Schardam bood geen gehoopte horeca. Daarvoor hadden we een zoektocht op een uitgebreid campingterrein moeten ondernemen, met dan nog de kans dat ze op woensdag in februari gesloten zijn.  Die zoektocht hebben we voorbij laten gaan en bleven op eigen water en brood ons verder vergapen aan dit Noord-Hollandse gehucht aan het water, met een eigen haventje, een eigen wapen en een eigen sluis. Waarschijnlijk is dat de dam geweest in de Schar? Of is dit onzin door cafeïnegebrek.
Wapen van Schardam bij de sluis
buitendijks jachthaventje bij Schardam
Koog
Het woord Koog kom je veel tegen in West-Friesland. We vroegen ons af wat het precies betekende. Kijkend naar de namen op onze kaart gokten we onderweg al op polder. Thuis op Wikipedia waren er nog meer betekenissen: Buitendijks, Buitendijks aangeslibd land, Ingedijkt land, Oude naam voor polder.  Wij waren er nu toch en hebben daarom verschillende varianten uitgeprobeerd. Na Schardam doken we het ondergelopen en bevroren lage buitendijkse land van de Oosterkoog in. Schitterend. Het mooiste stuk van de dag. Kijk even mee en geniet.


Het wandelpad gaat over de lage kade die het buitendijkse land scheidt van het Markermeer. Het moet hier niet hard gaan waaien anders loop je als het ware in overslaand buiswater. Nu is dat overslaande water de afgelopen dagen vastgevroren op taken en hekken. Prachtig. Hier en daar was het glad door bevroren plassen. Verder weg klonterden grote groepen koeten, eenden en een enkele gans samen rond een laatste wak. 
Warder stootram
Bij Gemaal Warder hebben Frank en ik in de zon toch een poging tot een rust gedaan.
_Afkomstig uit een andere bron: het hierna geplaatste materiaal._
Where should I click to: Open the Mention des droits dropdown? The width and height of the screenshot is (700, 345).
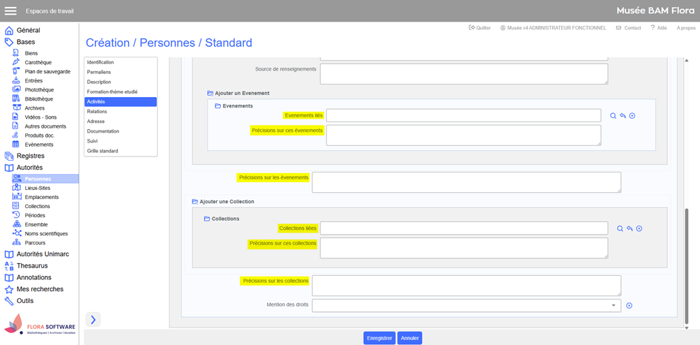coord(614,306)
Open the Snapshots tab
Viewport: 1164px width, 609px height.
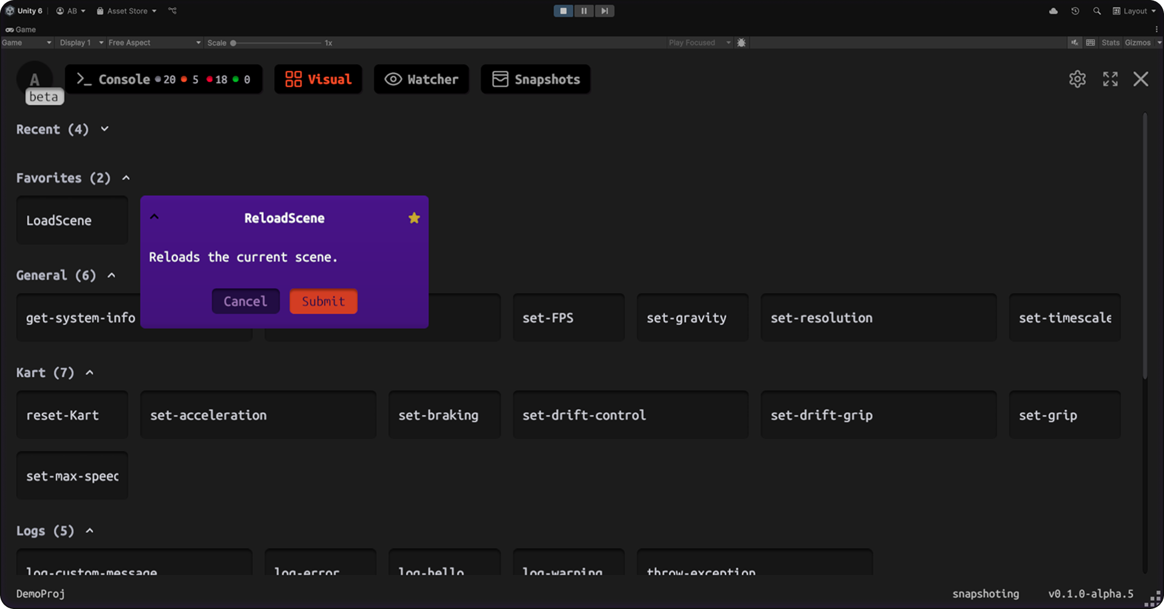click(536, 80)
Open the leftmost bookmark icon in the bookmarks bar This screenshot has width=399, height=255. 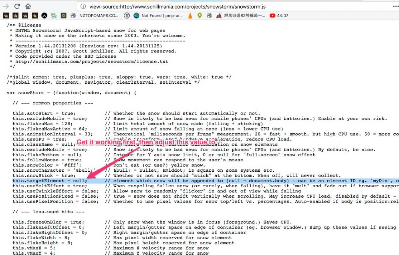6,16
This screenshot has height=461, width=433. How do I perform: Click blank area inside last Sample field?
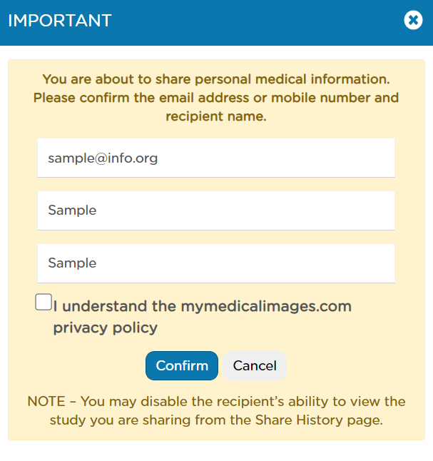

Met onze benen los over de betonnen beschoeiing gaf het een heerlijke ontspanning. Je koelt meteen ook lekker af. Het trekt zo vanaf je bovenbenen naar je ruggengraat omhoog. Opstaan maar weer voor we hier vastvriezen.
Ook het dorp Warder hebben wij slechts vanaf de dijk op architectonische waarde becommentarieerd. Er is net een nieuw zijstraatje met moderne huizen in allerlei stijlen aan het lintdorp toegevoegd. De huizen variëren van retroboerderijen tot retro hooibergen waar planken omheen getimmerd zijn. Op die manier heeft Warder naast de hoofdstraat toch al mooi drie zijstraten. Tussen die straten liggen gewoon nog drassige weilanden om de orde niet teveel te verstoren.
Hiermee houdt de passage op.